Instrução escrita
Transcreva palavra por palavra o trecho do texto sobre Sebastião Rodrigues que começa nas palavras "Sebastião Rodrigues (1929-1997)" e termina depois de "do Séc. XX.".

Excerto do texto
┌──

Sebastião Rodrigues (1929-1997) dedicou a vida ao mundo das artes visuais e da cultura. Desde muito cedo teve contacto com os processos e meios de produção gráfica, que lhe proporcionaram exímias capacidades técnicas. Estas, aliadas à sua curiosidade e capacidade criativa, fizeram de Sebastião Rodrigues um dos grandes nomes do design português do Séc. XX.

Homem tímido e introspectivo, de talento e rigor insuperáveis, era meticuloso e atento. Fascinado pela etnografia e antropologia, estudou e reuniu muita informação que interiorizava, processava e fazia reflectir no seu trabalho. Apesar da minúcia e atenção a cada projecto, teve uma extensa e profícua actividade. Podia de forma desesperante, condicionar um trabalho por dedicar todo o tempo disponível a resolver um mais pequeno detalhe, que considerava fundamental para o conjunto do projecto. Ainda hoje a obra dele é, e deve ser, inspiradora para qualquer designer.

└──

Registos apresentados
┌──

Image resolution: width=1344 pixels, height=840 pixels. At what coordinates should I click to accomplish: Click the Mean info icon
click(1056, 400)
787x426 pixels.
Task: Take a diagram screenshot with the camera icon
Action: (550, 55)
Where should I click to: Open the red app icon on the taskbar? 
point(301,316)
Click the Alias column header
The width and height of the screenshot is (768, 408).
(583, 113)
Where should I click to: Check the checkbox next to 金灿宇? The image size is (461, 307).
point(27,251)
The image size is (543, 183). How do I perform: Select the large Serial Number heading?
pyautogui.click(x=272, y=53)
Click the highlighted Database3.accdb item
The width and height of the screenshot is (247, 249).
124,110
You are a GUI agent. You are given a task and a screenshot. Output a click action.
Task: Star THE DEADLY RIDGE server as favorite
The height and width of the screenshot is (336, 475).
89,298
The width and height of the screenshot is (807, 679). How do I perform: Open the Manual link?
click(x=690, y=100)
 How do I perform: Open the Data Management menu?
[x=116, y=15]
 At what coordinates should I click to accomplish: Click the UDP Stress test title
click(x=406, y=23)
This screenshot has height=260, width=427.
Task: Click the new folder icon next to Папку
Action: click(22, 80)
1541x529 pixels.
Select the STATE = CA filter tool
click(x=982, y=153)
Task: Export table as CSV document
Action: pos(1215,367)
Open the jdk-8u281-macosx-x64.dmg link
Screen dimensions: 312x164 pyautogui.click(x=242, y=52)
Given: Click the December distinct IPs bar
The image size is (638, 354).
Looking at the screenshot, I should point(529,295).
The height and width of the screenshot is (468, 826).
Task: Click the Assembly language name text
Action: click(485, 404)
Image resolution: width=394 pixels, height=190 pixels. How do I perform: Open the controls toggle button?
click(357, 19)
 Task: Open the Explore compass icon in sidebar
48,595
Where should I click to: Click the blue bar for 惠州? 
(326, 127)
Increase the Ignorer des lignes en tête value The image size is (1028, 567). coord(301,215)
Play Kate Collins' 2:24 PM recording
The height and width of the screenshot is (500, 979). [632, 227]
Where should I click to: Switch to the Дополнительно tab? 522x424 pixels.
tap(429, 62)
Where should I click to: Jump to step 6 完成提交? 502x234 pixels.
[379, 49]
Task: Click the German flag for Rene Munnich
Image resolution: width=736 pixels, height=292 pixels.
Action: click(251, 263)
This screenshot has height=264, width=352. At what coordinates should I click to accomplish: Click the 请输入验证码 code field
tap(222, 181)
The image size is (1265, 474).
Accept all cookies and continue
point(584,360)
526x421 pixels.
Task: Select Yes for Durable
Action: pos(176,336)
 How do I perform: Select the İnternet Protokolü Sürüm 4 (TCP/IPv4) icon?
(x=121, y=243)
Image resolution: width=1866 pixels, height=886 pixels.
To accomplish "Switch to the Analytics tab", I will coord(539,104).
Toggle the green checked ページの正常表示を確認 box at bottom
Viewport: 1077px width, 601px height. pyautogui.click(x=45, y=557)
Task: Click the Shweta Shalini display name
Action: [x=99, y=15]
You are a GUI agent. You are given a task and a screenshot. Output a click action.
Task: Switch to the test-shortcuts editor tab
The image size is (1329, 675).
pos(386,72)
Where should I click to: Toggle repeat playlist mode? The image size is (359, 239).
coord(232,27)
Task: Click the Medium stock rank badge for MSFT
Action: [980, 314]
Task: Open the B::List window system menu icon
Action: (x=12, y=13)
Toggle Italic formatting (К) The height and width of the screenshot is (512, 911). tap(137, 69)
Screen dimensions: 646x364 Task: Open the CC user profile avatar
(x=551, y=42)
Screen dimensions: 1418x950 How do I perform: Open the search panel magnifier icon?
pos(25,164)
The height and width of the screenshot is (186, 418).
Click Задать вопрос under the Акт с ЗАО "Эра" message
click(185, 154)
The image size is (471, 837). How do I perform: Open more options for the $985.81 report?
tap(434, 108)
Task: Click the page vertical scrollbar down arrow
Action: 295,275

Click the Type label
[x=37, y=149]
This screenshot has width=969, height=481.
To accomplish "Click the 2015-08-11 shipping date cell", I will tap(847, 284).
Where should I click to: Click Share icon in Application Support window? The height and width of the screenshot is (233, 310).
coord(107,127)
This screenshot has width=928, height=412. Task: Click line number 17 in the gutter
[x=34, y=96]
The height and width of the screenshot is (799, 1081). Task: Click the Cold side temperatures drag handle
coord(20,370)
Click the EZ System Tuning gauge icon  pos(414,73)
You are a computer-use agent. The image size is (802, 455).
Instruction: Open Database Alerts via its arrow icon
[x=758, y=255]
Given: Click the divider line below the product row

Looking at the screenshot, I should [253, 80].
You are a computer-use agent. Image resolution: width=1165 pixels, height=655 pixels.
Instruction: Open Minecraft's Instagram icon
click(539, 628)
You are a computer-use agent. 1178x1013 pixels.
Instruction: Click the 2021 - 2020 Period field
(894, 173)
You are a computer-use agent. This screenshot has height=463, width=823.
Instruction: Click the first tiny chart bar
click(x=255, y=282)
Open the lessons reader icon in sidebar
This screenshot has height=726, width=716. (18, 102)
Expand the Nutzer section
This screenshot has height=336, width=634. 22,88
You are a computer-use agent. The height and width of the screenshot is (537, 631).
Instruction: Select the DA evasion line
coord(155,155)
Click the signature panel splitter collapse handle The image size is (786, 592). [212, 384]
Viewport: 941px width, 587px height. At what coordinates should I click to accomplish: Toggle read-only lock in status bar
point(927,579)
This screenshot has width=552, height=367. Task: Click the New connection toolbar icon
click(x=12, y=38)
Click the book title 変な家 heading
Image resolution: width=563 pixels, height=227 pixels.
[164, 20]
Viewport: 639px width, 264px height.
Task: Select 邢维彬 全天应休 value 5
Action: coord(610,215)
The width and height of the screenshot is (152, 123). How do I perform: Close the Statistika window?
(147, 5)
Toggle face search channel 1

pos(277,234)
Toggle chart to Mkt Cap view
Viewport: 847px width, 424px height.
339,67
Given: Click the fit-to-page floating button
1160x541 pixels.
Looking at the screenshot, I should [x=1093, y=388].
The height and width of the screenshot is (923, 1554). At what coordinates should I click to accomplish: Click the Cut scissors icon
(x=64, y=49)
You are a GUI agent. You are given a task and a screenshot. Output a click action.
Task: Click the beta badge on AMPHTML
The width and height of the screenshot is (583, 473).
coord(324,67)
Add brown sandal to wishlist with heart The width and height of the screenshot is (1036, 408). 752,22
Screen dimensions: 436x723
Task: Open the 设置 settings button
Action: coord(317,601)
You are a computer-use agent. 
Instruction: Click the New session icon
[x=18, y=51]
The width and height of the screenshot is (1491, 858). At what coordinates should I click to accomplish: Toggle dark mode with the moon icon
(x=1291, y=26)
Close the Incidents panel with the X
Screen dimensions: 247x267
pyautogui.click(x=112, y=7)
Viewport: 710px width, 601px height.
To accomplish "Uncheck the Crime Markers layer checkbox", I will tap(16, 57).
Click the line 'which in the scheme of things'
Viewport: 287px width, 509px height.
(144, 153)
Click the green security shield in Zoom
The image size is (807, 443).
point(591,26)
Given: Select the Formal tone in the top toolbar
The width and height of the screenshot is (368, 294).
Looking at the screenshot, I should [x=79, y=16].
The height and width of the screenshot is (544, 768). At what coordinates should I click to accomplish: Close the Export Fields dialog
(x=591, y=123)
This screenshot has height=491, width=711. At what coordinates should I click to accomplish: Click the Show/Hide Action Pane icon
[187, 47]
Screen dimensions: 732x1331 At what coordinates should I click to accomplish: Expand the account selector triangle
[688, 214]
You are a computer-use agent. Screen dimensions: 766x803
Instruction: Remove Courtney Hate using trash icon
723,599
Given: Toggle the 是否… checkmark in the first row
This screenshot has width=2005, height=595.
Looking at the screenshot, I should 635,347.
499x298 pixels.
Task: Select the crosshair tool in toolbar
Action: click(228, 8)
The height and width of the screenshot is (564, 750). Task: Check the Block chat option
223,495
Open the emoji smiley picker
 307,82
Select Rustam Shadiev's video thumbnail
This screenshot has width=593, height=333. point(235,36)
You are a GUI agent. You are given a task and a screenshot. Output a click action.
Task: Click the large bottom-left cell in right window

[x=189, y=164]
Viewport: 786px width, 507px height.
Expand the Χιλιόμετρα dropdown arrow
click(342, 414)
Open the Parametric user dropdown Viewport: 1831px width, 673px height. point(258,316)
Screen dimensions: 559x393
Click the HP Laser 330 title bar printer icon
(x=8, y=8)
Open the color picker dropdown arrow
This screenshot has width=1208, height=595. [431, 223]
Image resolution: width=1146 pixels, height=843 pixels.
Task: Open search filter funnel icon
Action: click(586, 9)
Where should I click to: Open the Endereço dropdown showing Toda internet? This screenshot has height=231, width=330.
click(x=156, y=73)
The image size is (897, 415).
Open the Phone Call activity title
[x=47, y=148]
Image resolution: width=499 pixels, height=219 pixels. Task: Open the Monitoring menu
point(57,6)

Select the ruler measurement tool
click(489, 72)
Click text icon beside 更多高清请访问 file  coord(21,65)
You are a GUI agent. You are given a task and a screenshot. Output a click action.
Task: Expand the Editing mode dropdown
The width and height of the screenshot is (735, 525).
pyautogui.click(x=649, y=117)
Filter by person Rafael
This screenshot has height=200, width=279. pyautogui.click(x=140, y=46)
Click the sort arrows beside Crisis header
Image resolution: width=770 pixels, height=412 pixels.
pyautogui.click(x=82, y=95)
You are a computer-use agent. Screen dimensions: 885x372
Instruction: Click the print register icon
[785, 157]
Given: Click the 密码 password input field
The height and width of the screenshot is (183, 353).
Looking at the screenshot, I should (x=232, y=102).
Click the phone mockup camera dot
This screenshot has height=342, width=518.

└──

Solução da tarefa
Sebastião Rodrigues (1929-1997) dedicou a vida ao mundo das artes visuais e da cultura. Desde muito cedo teve contacto com os processos e meios de produção gráfica, que lhe proporcionaram exímias capacidades técnicas. Estas, aliadas à sua curiosidade e capacidade criativa, fizeram de Sebastião Rodrigues um dos grandes nomes do design português do Séc. XX.